With pictures left out, please repeat word for word the lines from the one containing "Task: Select the 7 Jan date label" through the end of the records.

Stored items
□ □ □ □

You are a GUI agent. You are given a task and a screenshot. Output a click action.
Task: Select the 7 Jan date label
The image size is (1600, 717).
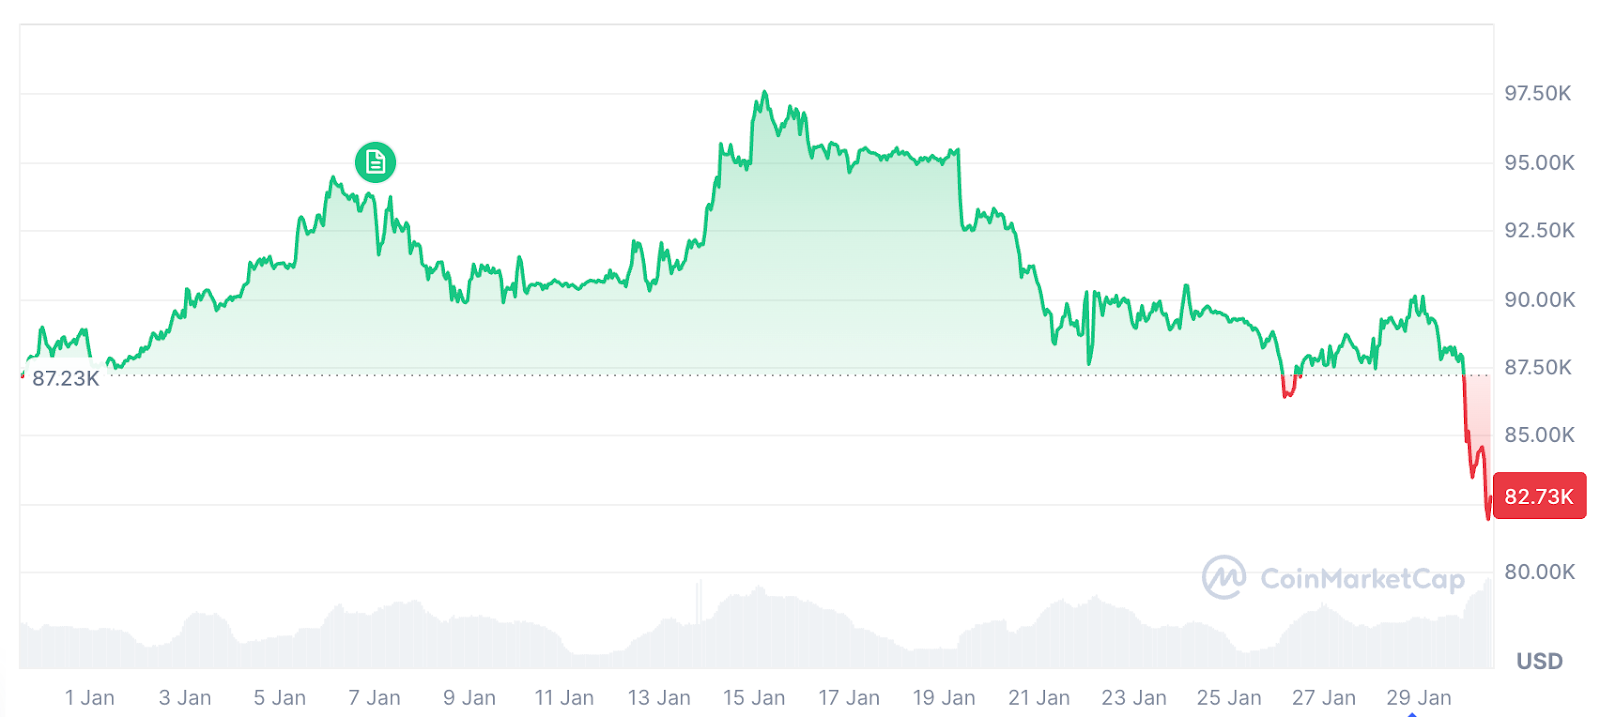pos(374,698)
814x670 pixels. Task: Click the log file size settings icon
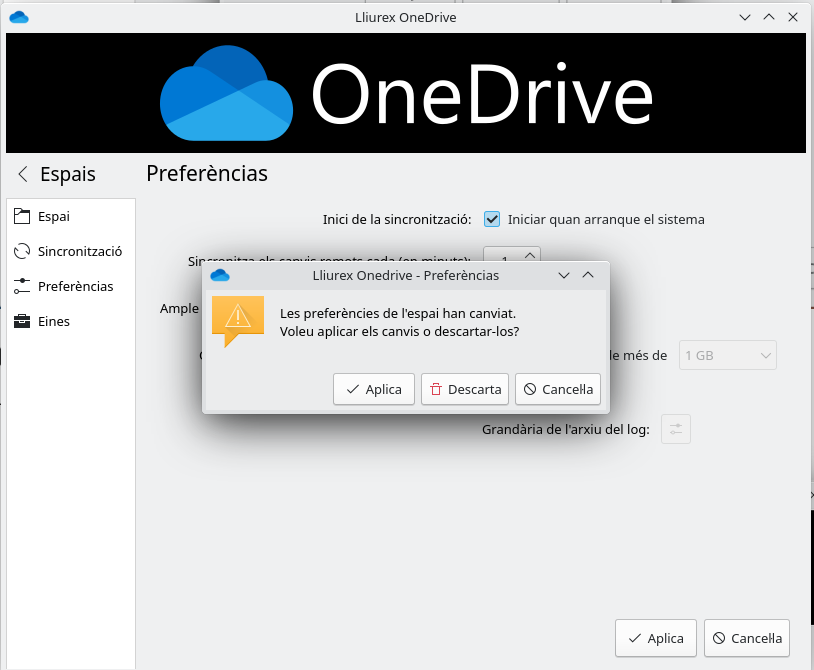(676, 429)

□ □ □ □

**Exercise solution:**
Task: Select the 7 Jan date label
The image size is (1600, 717).
pos(374,698)
814x670 pixels. Task: Click the log file size settings icon
(676, 429)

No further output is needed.